De cada cien libros que se venden en España, solo cinco son de formato digital, una proporción que en Estados Unidos crece hasta el 25%, compuesta sobre todo por novelas románticas y policíacas de las baratas, eso que se ha llamado pulp fiction, libros de leer y tirar, que se desencuade­rnan fácil, y, en este caso, de borrar. Y la pandemia, que nos concedió ese espacio de tiempo y soledad para ver series, y para leer, hizo crecer la venta de libros de papel, mientras la descarga de libros electrónic­os se estancó.

otra novedad: casi todo lo que se lee en digital es pirateado. Y es en el mundo de los libros en español donde domina la piratería, hasta en un 75%; un protagonis­mo triste, porque quienes se mandan unos a otros libros a través de las redes no tienen conciencia de que se trata de un robo, y de todo el trabajo que hay detrás; porque si el libro digital es cierto que no pasa por el proceso de impresión y encuaderna­ción, están los derechos de autor de quien lo escribió, el trabajo de edición, de corrección, de formato, y de traducción cuando la hay.

Claro que el libro digital no consume bosques enteros para fabricar el papel, como ocurre en el caso de los libros impresos, y ayuda a librar a la humanidad de desastres ecológicos. Y en la más lejana y olvidada de las aldeas se puede instalar una biblioteca de miles de ejemplares con solo unas cuantas pantallas y una conexión de internet, que abre paso, a su vez, a decenas de grandes biblioteca­s digitales en el mundo. Una repartició­n democrátic­a de las posibilida­des de lectura, no solo literaria, sino científica, y de formación técnica y escolar.

Si la venta de libros desechable­s crece en el mundo digital, la de libros infantiles, que van apareados necesariam­ente a las ilustracio­nes, crece en el mundo material, porque son libros que se leen en compañía, entre niños y adultos, con el gusto de repasar esas hermosas páginas iluminadas, y leer una y otra vez la misma historia; igual que los libros de arte de formato mayor, que son objetos de deseo, y a los que no se puede entrar si no con fruición sensorial, en un acto de verdadera lujuria.

Volvamos al tema de realidad y simulación.

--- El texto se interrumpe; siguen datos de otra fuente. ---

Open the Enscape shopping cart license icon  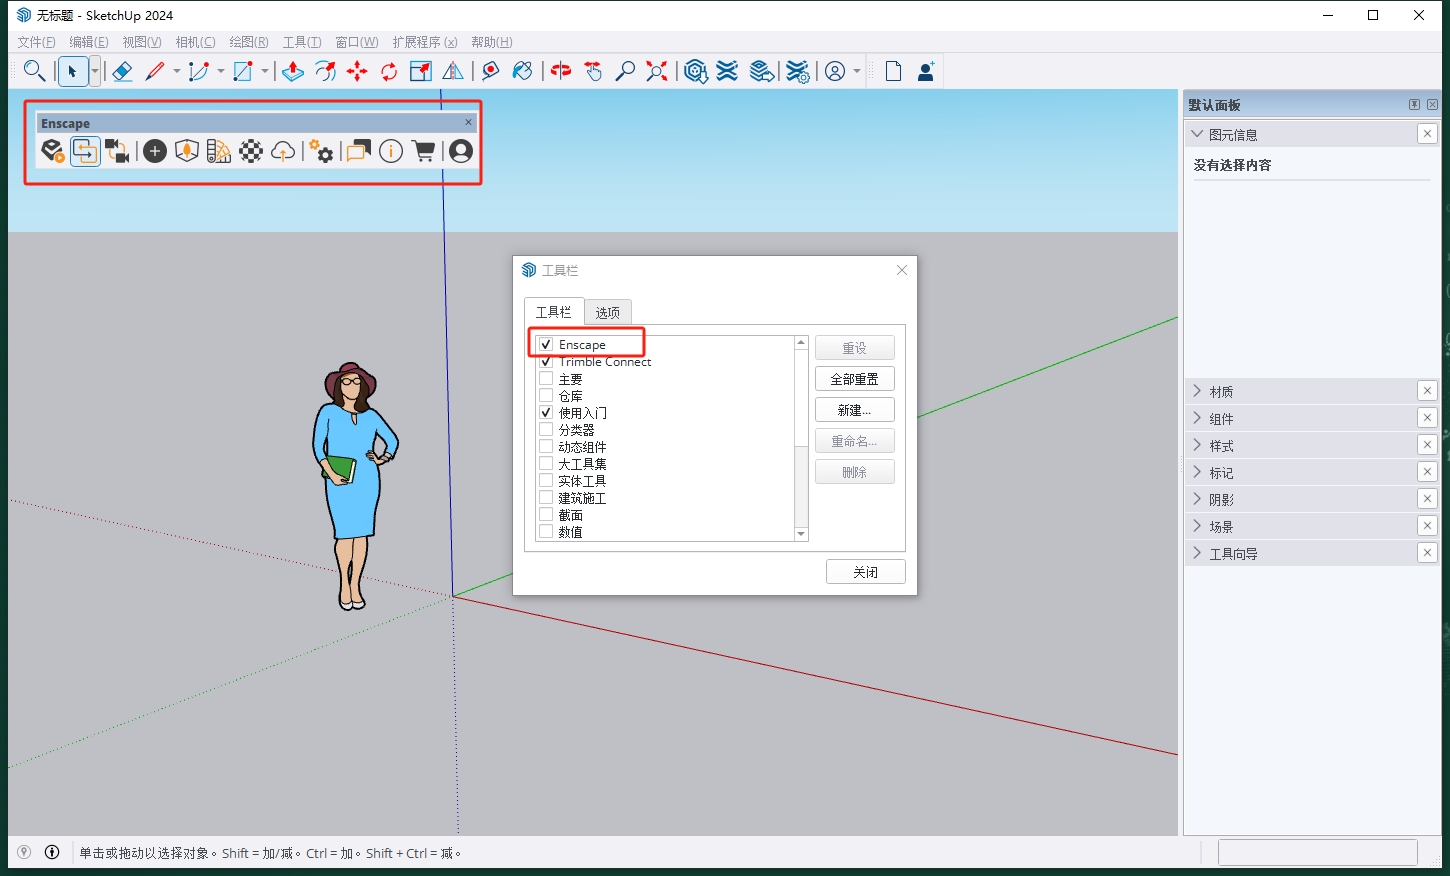(423, 151)
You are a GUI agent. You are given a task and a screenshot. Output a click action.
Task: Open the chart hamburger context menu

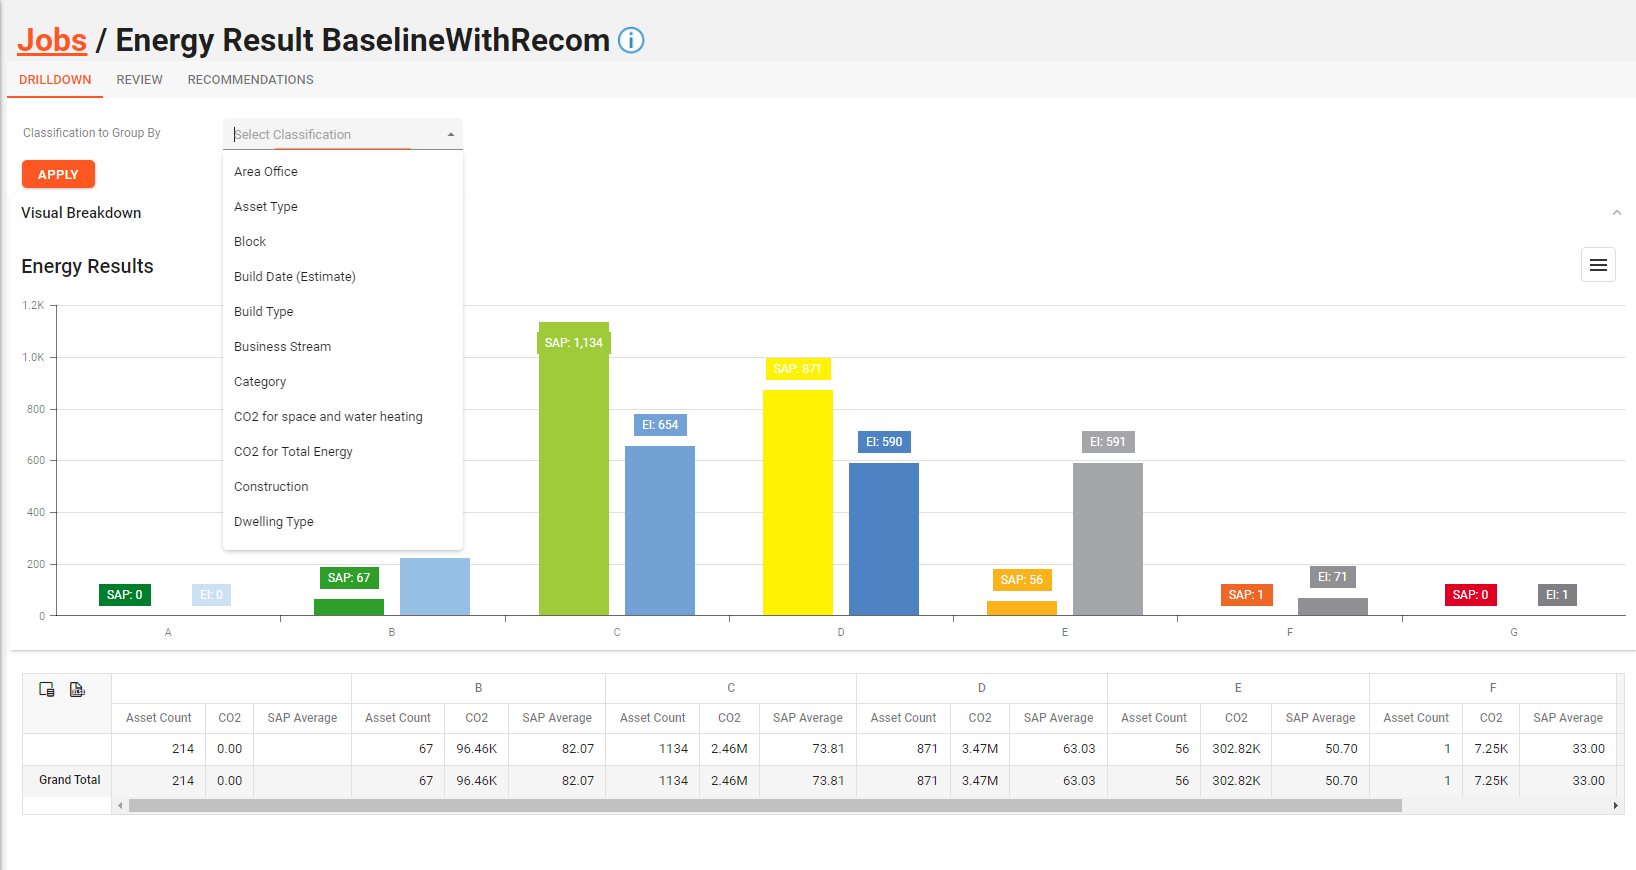1598,265
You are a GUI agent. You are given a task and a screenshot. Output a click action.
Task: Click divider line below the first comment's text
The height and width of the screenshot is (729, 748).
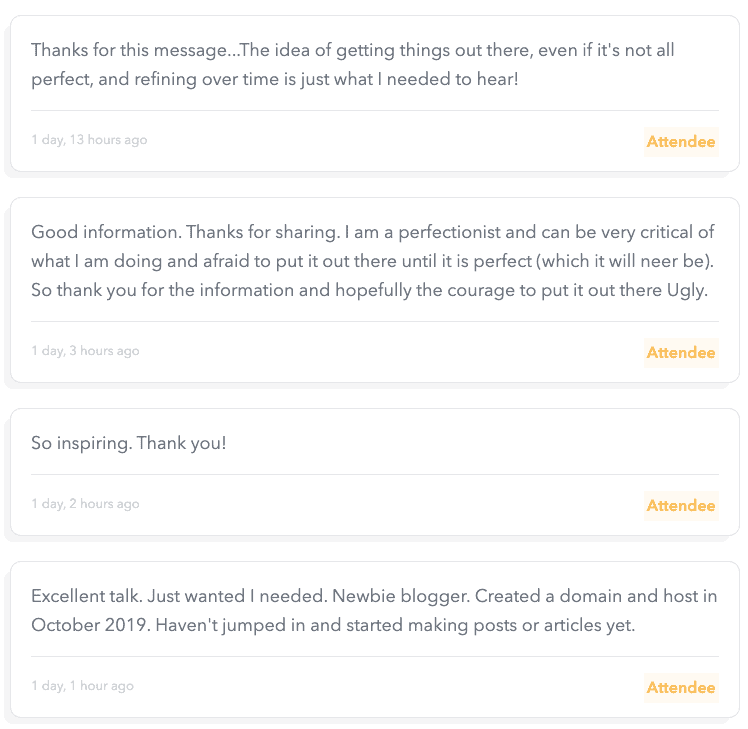point(375,110)
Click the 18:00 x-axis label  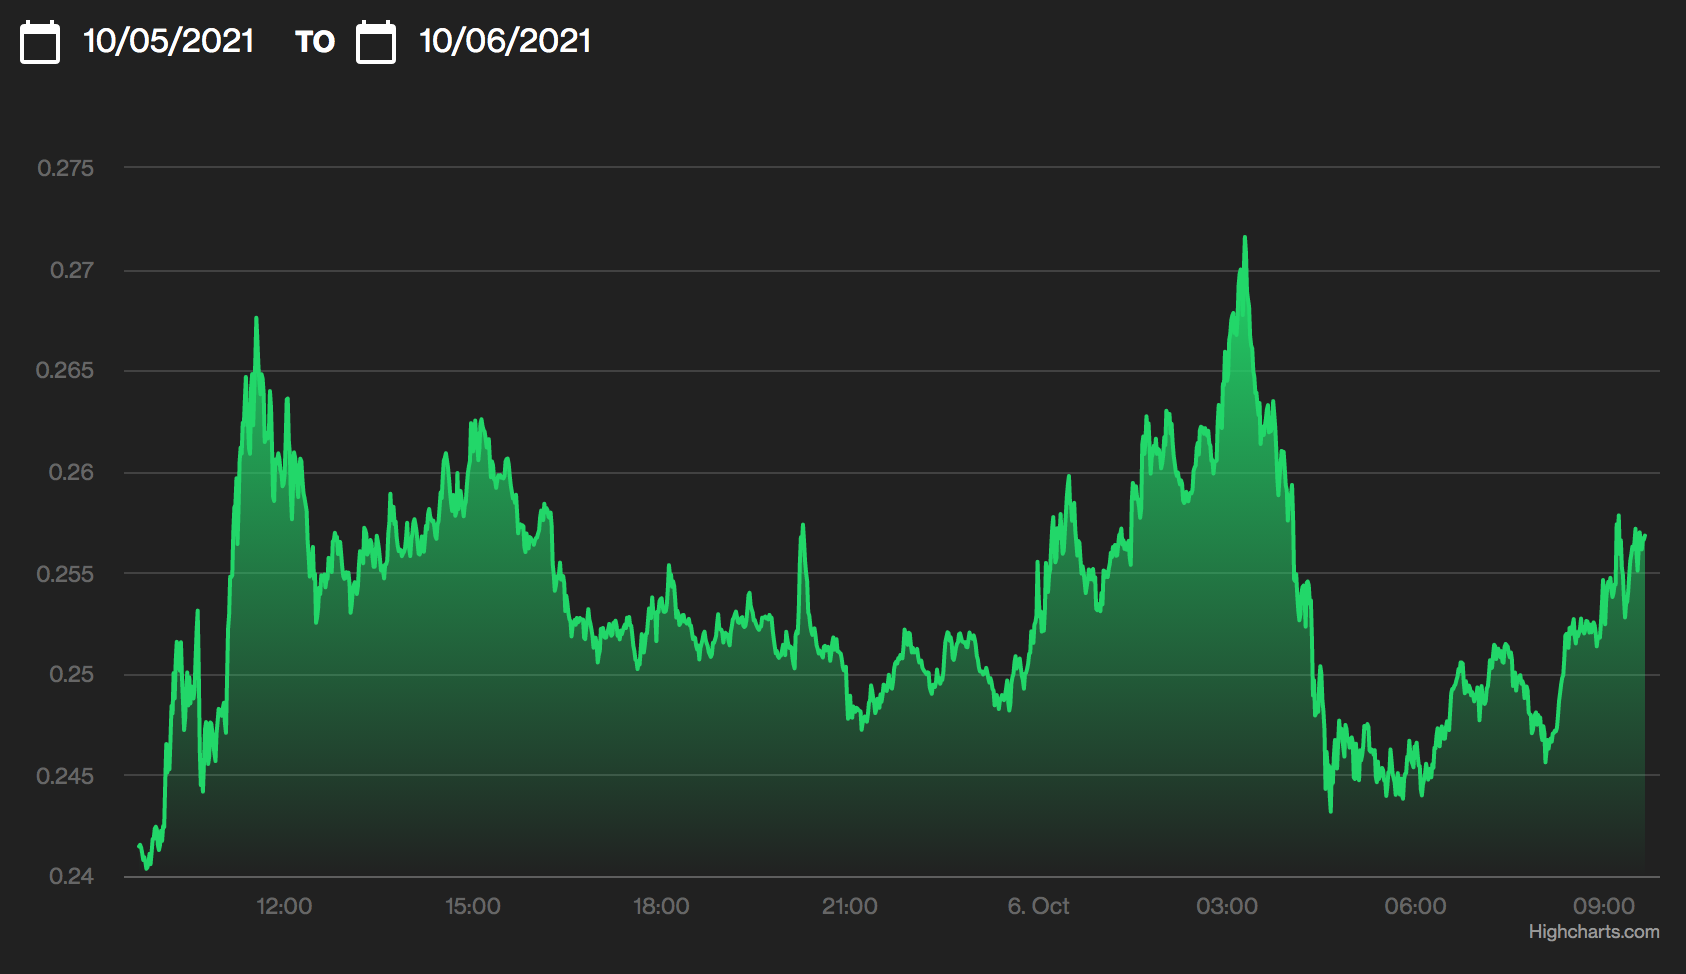point(661,906)
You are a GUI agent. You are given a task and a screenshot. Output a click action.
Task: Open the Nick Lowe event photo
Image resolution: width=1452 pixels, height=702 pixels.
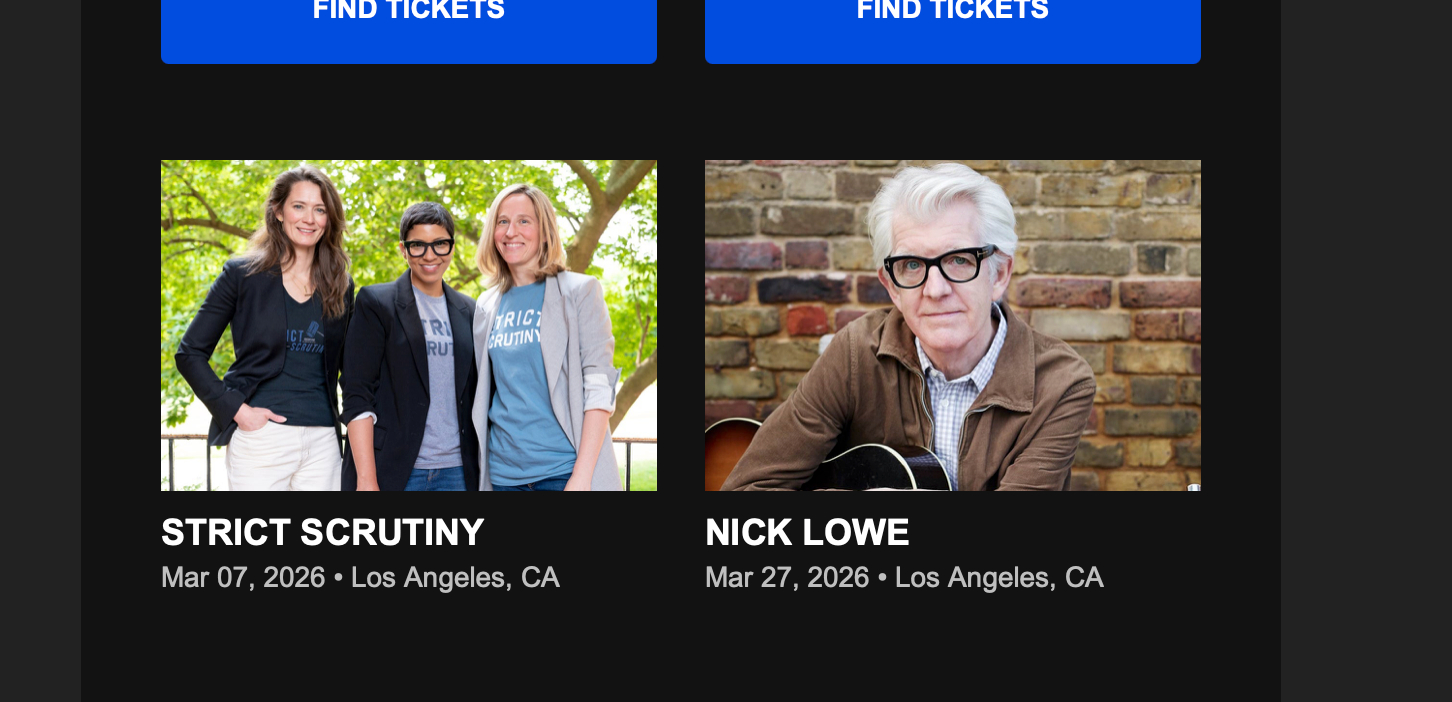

El libro electrónic­o no es sino una imitación del libro real. El formato, la tipografía, la textura y el color mate de la página que creemos que tenemos enfrente son fingidos. Con el libro digital no se ha hecho sino inventar lo que ya estaba inventado de manera tangible. Un avatar, como todos los demás habitantes del metaverso.

Cuando apagamos la pizarra, el libro ha dejado de existir, ha vuelto a la nada de donde salió. No es nuestro. No puede regalarse ni heredarse. No lo hallaremos en ninguno de esos santuarios que son las librerías de viejo. Es un fantasma que no puede ser colocado en la hilera de libros del estante donde sabemos que los libros reales están, y a los que podemos regresar cuando queramos.